### EXERCISE INPUTS
........

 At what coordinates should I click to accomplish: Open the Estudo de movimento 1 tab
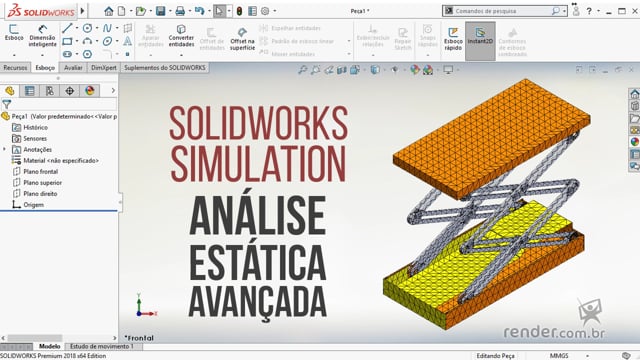102,346
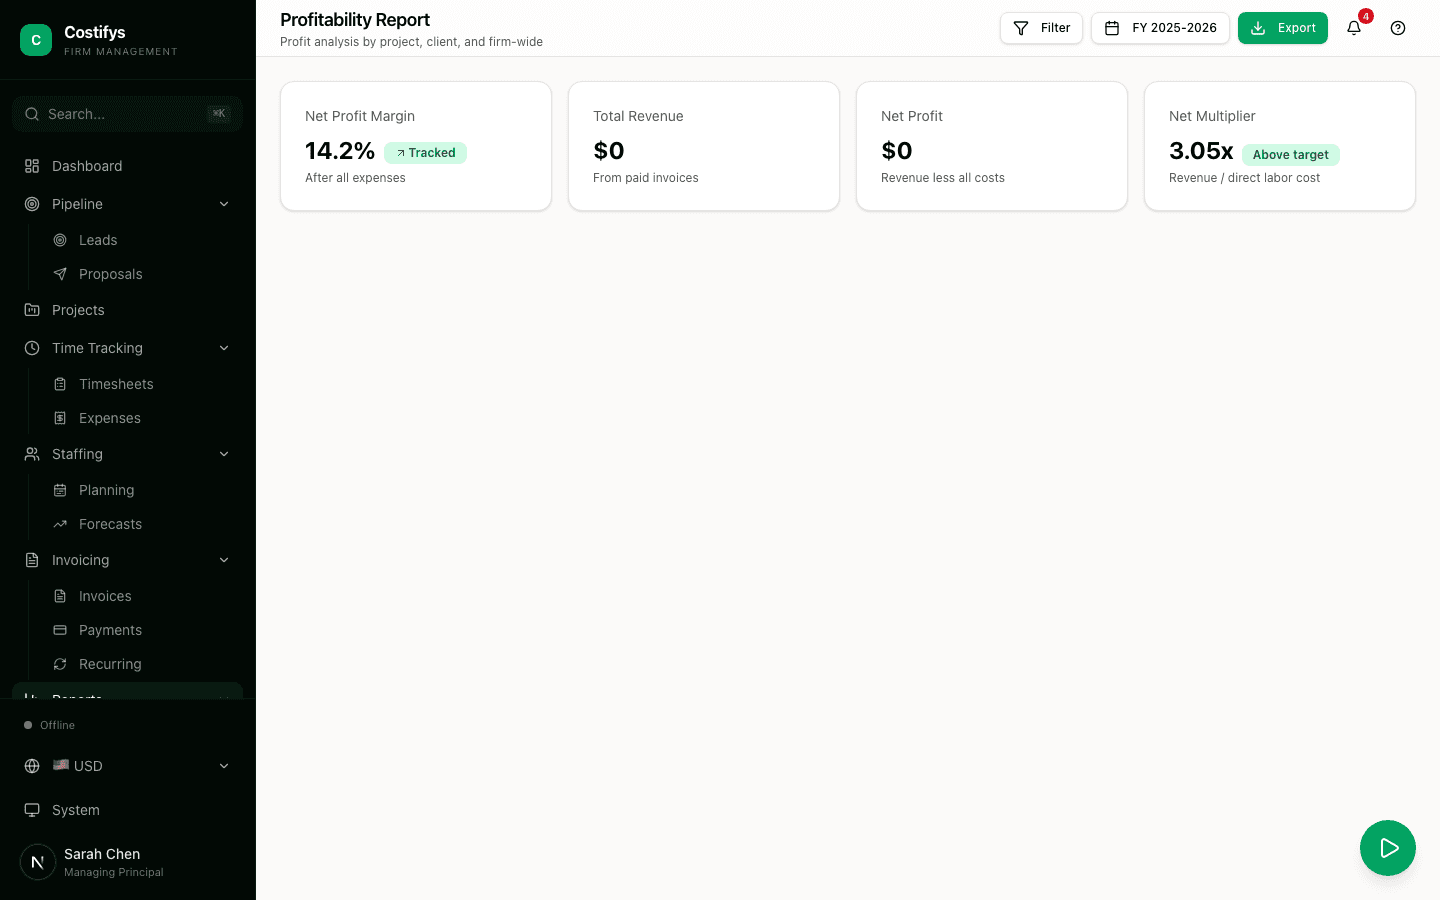Open Recurring invoices page

(x=110, y=664)
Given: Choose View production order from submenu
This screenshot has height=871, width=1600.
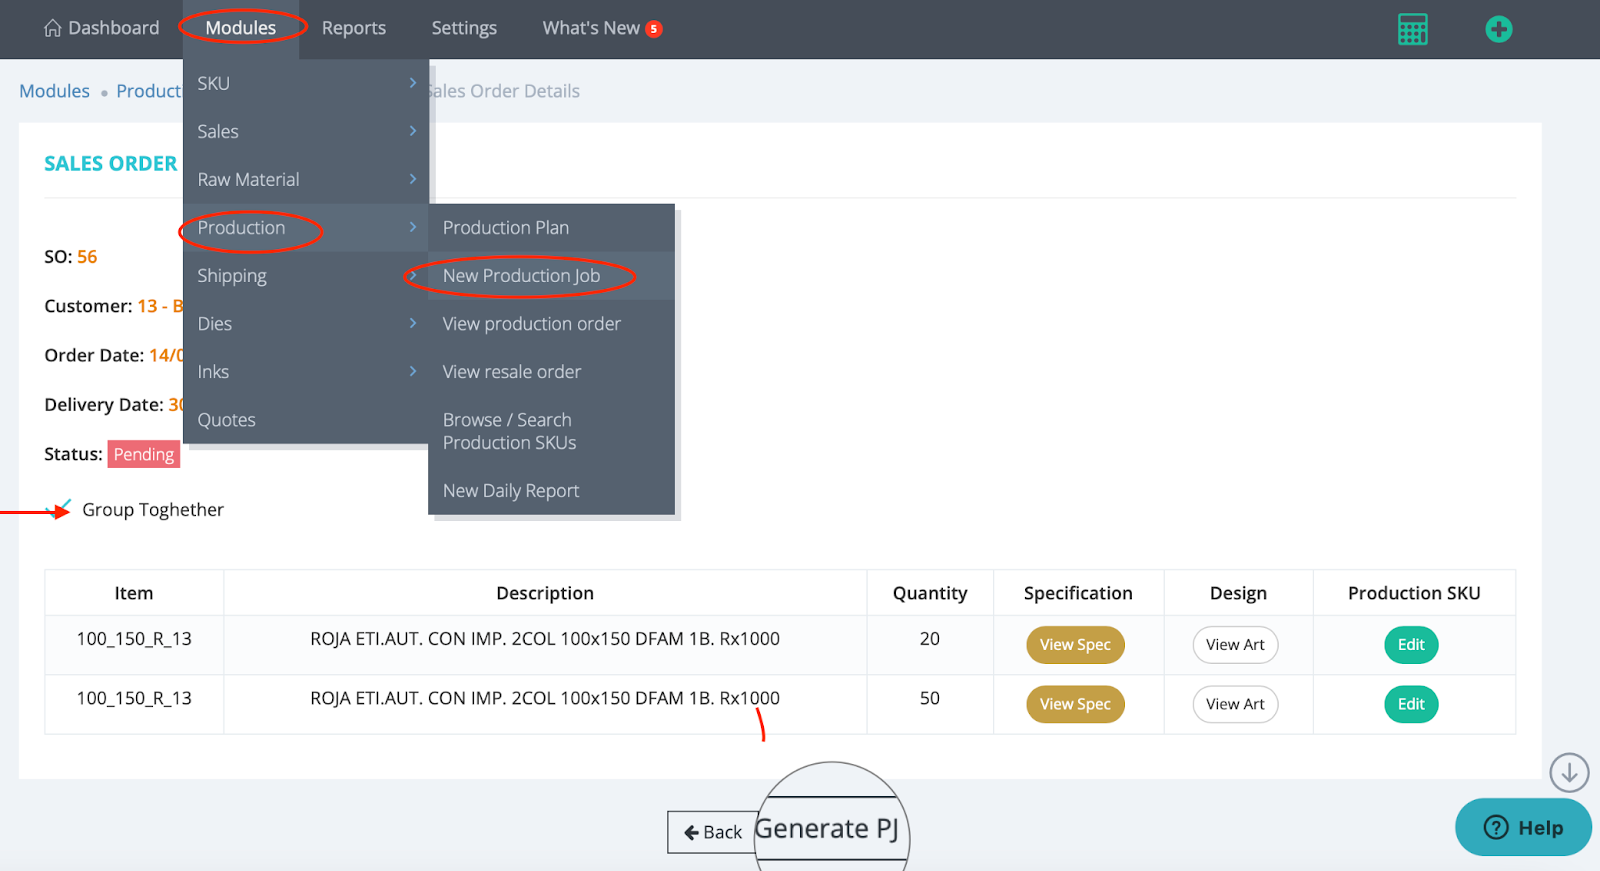Looking at the screenshot, I should (531, 324).
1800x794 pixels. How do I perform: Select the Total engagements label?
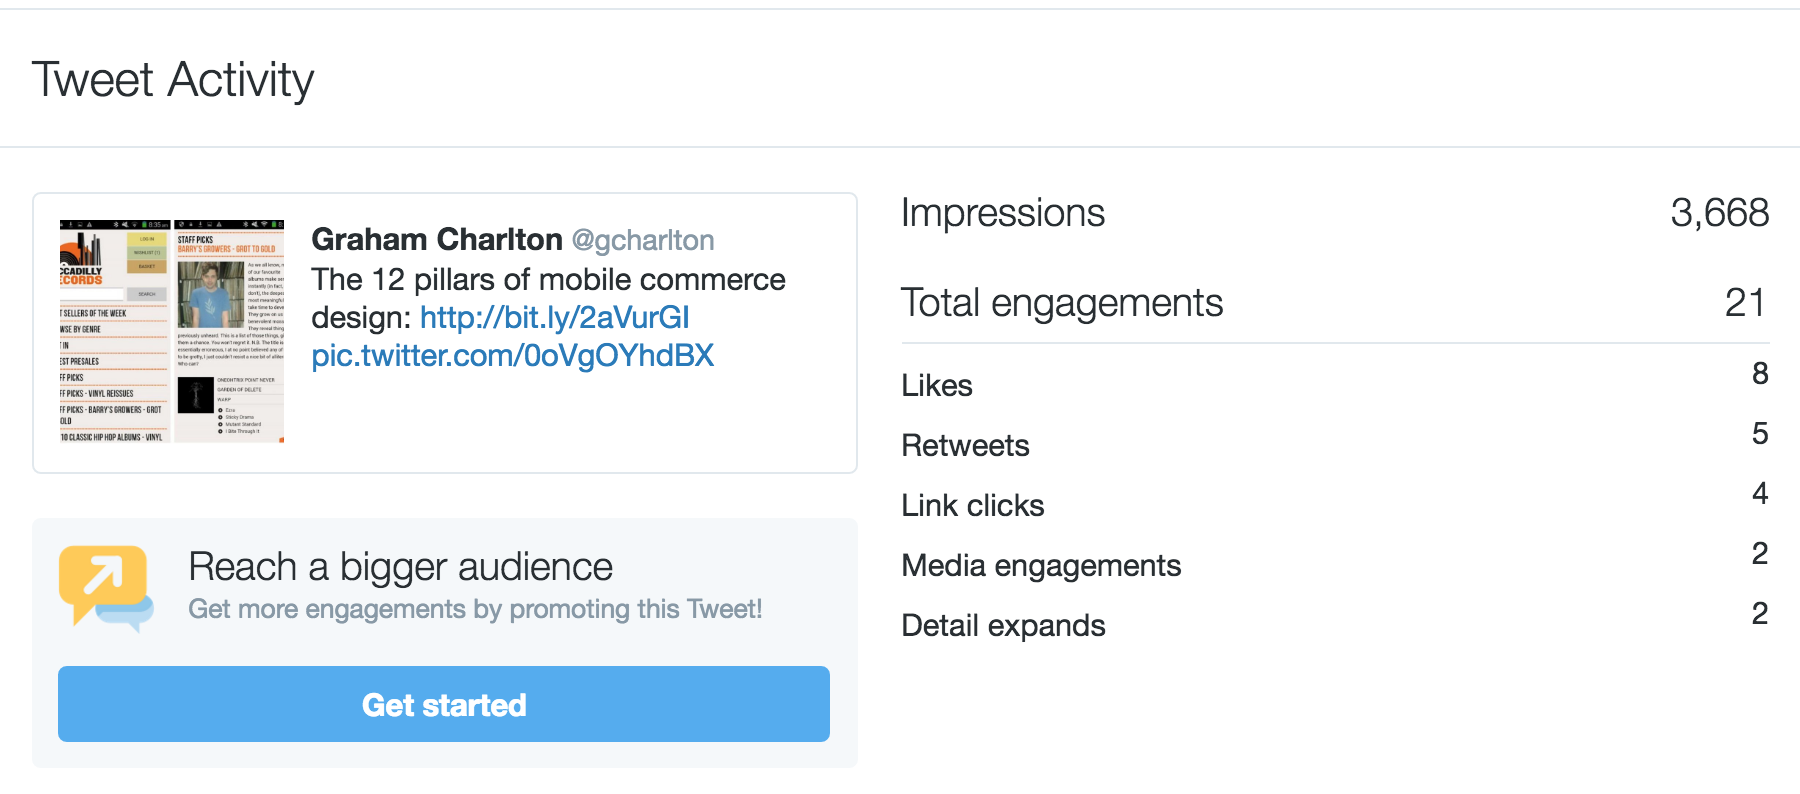click(x=1061, y=303)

........

### AIM OF THE EXERCISE
Output all of the listing above, exactly as given, but without its pictures.

### TASK ANSWER
 At what coordinates should I click to accomplish: Open the Estudo de movimento 1 tab
102,346
Open Recurring invoices page

(x=110, y=664)
Given: Choose View production order from submenu
This screenshot has height=871, width=1600.
Looking at the screenshot, I should (531, 324).
1800x794 pixels. How do I perform: Select the Total engagements label?
click(x=1061, y=303)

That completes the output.